### This project parses 3 TB nested Json file into csv using pyspark along with sparksql for further analysis

# Attention !! All the data used is test data for only partial data from Dec 30,2015. For complete version, please check other files

# Read Json, parse

## Import dependencies

In [291]:
import pyspark
from pyspark.sql import SQLContext
from scipy.interpolate import interp1d # import dependency

In [290]:
sc
sqlContext = SQLContext(sc)

## Read JSON File

In [None]:
bus_file='test.jsons'
bus = sqlContext.read.json(bus_file)
bus.registerTempTable("bus")

## Show Schema

In [None]:
bus.printSchema()

## load and apply SQL Query

In [None]:
with open("spark_extract.sql") as fr:
     query = fr.read()
output = sqlContext.sql(query)

## Flatten the list

### Method A

In [None]:
import itertools
def extract(parts):
    for p in parts:
        for o in itertools.izip(p.Line,p.Latitude,p.Longitude,p.RecordedAtTime,p.vehicleID,p.Trip,p.TripDate):
            yield o

### Method B

In [None]:
def parse_list(p):
    if p.ROUTE_ID!=None:
        return zip(p.ROUTE_ID,p.latitude,p.longitude,p.recorded_time\
                   ,p.vehicle_id,p.TRIP_ID,p.tripdate,p.SHAPE_ID\
                   ,p.STOP_ID,p.distance_stop,p.distance_shape,p.status,p.destination)
    else:
        return []

## Tranfer time to Unix time for interpolatation

In [None]:
import time
import dateutil.parser
def unix_time(x):
    dt = dateutil.parser.parse(x)
    return time.mktime(dt.timetuple())

## Interpolate function

## Method A

In [None]:
def findIncreasingList(parts):
    prev = 0
    for record in parts:
        if record[-1]<prev:
            return
        prev = record[-1]
        yield record

In [None]:
from scipy.interpolate import interp1d # import dependency
def predict(x):
    pre_x = [p[-1] for p in x if p[-1]!=None]
    if len(pre_x) >= 2:
        pre_y = [unix_time(p[1]) for p in x if p[-1]!=None]
        f = interp1d(pre_x, pre_y)
    else:
        return []
    return findIncreasingList([(p[0],p[2],p[3],f(p[-1]+p[-2]))\
                               for p in x if p[-1]!=None and (p[-1]+p[-2]) <= pre_x[-1]])

## method b

In [None]:
from scipy.interpolate import interp1d
def predict_map(x):
    train_y = [unix_time(p[3]) for p in x if p[-3]!=None ]
    if len(train_y) >= 2:
        train_x = [p[-3] for p in x if p[-3]!=None]
        f = interp1d(train_x, train_y)
        distance = [(p[-3]+p[-4]) for p in x \
                    if p[-3]!=None and (p[-3]+p[-4]) <= train_x[-1]]
        stoptimes = f(distance)
        stops = [p[-5] for p in x if p[-3]!=None]
    else:
        return[]
    return map(lambda a,b: (a,b), stops,stoptimes)
    #return [(p[-4],f(p[-2]+p[-3])) for p in x if (p[-2]!=None and p[-3]!=None) and (p[-2]+p[-3]) <= pre_x[-1]] 
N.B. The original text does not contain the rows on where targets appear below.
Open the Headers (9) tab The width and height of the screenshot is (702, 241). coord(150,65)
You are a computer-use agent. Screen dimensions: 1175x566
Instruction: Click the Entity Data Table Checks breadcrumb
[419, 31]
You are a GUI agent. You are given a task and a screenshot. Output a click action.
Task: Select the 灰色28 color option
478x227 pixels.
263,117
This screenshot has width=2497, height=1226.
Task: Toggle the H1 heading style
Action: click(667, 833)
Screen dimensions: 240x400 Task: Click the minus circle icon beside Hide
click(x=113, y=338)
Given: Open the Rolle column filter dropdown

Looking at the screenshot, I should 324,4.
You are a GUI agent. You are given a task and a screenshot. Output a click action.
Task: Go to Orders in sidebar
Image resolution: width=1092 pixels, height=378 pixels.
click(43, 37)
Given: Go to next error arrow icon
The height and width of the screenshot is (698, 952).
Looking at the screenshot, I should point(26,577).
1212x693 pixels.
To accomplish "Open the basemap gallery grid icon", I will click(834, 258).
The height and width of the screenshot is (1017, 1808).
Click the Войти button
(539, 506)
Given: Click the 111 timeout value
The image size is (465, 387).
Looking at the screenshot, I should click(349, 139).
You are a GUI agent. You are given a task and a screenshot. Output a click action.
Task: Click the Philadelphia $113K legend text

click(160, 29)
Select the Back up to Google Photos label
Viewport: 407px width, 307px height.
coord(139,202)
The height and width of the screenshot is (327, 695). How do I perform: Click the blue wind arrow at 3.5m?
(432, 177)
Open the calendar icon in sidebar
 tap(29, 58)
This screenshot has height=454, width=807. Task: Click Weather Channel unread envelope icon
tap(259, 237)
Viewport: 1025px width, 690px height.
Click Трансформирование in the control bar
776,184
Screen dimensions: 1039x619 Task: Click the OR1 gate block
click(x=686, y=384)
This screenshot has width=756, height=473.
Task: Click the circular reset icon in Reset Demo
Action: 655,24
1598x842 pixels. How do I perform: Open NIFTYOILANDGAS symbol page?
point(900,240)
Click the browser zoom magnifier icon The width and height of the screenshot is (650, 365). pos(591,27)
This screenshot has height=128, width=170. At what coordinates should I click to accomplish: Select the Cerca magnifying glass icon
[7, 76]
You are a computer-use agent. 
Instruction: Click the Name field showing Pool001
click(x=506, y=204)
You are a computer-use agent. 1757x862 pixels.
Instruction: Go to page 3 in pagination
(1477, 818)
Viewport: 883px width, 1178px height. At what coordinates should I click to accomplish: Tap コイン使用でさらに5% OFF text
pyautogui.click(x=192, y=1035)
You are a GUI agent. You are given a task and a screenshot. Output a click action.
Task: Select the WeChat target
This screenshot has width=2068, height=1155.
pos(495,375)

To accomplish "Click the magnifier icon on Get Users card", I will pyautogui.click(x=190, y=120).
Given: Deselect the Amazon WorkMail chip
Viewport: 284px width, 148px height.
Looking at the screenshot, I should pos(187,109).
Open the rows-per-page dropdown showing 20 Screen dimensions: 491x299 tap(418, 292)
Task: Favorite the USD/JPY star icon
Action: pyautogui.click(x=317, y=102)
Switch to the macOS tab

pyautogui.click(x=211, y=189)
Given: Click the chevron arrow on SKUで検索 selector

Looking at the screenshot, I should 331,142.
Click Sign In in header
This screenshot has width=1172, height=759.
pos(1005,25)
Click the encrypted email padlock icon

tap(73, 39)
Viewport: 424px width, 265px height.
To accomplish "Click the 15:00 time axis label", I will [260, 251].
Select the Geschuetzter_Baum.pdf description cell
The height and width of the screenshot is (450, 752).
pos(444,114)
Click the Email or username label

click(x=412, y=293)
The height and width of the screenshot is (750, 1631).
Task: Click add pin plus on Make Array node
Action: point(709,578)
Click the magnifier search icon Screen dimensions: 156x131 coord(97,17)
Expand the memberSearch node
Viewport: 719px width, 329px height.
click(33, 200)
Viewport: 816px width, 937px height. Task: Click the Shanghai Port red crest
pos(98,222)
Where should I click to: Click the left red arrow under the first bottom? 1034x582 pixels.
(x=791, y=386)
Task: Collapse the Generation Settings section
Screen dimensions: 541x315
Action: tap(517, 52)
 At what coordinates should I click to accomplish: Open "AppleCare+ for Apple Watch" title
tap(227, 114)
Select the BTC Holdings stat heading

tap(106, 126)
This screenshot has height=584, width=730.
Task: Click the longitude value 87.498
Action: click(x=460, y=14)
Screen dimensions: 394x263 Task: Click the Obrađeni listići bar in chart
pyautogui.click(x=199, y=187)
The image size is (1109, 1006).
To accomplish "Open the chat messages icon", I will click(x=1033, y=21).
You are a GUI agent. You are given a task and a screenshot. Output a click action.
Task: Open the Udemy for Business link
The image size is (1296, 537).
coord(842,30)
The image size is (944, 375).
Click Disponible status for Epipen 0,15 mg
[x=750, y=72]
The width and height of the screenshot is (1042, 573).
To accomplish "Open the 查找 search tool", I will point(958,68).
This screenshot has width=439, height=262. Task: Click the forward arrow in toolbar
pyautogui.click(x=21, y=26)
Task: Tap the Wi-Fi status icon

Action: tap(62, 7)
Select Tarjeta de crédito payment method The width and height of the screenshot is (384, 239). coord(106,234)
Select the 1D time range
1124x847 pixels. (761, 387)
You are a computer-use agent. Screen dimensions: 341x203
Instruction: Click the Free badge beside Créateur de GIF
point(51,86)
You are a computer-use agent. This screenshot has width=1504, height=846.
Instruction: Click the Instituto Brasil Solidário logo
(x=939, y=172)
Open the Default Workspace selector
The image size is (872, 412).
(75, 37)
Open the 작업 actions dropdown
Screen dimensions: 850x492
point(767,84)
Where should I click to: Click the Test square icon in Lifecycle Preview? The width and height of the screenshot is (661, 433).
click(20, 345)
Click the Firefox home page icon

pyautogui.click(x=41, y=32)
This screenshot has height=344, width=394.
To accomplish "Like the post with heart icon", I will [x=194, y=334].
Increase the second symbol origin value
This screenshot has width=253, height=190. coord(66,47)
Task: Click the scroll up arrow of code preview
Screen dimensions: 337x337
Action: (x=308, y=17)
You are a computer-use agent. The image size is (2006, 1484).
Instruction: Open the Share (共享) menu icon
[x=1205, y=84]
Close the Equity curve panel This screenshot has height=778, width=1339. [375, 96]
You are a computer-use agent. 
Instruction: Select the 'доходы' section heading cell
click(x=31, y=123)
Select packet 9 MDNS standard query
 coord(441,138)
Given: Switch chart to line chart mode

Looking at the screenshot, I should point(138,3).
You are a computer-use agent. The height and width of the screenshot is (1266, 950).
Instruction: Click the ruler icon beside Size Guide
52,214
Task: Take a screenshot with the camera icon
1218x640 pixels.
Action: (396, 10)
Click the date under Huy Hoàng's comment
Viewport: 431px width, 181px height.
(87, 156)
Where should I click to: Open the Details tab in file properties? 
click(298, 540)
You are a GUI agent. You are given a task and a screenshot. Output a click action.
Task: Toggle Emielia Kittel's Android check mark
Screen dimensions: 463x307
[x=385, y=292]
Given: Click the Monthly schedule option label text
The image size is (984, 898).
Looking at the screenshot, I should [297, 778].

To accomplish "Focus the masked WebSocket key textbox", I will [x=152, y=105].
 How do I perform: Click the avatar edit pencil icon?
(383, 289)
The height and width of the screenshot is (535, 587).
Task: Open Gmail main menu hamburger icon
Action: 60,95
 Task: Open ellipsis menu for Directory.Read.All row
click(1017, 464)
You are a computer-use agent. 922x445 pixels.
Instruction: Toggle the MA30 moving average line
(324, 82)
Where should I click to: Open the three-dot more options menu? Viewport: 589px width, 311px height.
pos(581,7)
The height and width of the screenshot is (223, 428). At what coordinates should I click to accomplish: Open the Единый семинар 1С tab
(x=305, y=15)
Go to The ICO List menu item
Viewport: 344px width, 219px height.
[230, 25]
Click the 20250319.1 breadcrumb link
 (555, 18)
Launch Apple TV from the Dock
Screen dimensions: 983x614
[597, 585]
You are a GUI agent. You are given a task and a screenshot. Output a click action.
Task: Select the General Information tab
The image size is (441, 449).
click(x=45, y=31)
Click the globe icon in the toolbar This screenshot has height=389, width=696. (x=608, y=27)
## Groupby Date and Line & Apply Interpolation

## Simple Extraction

In [None]:
output.flatMap(parse_list)\
      .take(2)

## Group By TRIP_ID and Date

In [None]:
output.flatMap(parse_list)\
      .map(lambda x:((x[5],x[6]),x)).groupByKey()\
      .map(lambda x: x[1])\
      .take(10)

## Groupbykey and Apply Interpolation

In [None]:
output.flatMap(parse_list)\
      .map(lambda x:((x[5],x[6]),(x[0],x[3],x[5],x[8],x[-4],x[-3])))\
      .groupByKey()\
      .flatMap(lambda x: predict(x[1]))\
      .take(10)

## Remove the prefix, timezones and save as CSV

In [None]:
output.flatMap(parse_list)\
      .map(lambda x:((x[5],x[6]),(x[0],)).groupByKey() \
      .flatMap(lambda x: predict(x[1]))\
      .map(lambda x: ",".join(map(str, x)))\
      .map(lambda x: x.replace('MTA NYCT_', '').replace('MTABC_','').replace('MTA_','').replace('-05:00',''))\
      .saveAsTextFile('stoptimes')

# Read From CSV and SQL Manupilation

## Import dependencies

In [5]:
from pyspark.sql.types import *

## Reset Schemas and Indexing

In [None]:
customSchema = StructType([StructField("ROUTE_ID", StringType(), True),\
                           StructField("latitude", DoubleType(), True),\
                           StructField("longitude", DoubleType(), True),\
                           StructField("recorded_time", StringType(), True),\
                           StructField("vehicle_id", StringType(), True),\
                           StructField("TRIP_ID", StringType(), True),\
                           StructField("tripdate", DateType(), True),\
                           StructField("SHAPE_ID", StringType(), True),\
                           StructField("STOP_ID", StringType(), True),\
                           StructField("distance_stop", StringType(), True),\
                           StructField("distance_shape", StringType(), True),\
                           StructField("status", StringType(), True),\
                           StructField("destination", StringType(), True)])             

In [20]:
stop_times_schema = StructType([StructField("trip_id", StringType(), True),\
                           StructField("arrival_time", StringType(), True),\
                           StructField("departure_time", StringType(), True),\
                           StructField("stop_id", StringType(), True),\
                           StructField("stop_sequence", StringType(), True),\
                           StructField("pickup_type", StringType(), True),
                           StructField("drop_off_type", StringType(), True)])

In [21]:
real_stoptimes_schema = StructType([StructField("ROUTE_ID", StringType(), True),\
                           StructField("TRIP_ID", StringType(), True),\
                           StructField("STOP_ID", StringType(), True),\
                           StructField("time",IntegerType(), True)])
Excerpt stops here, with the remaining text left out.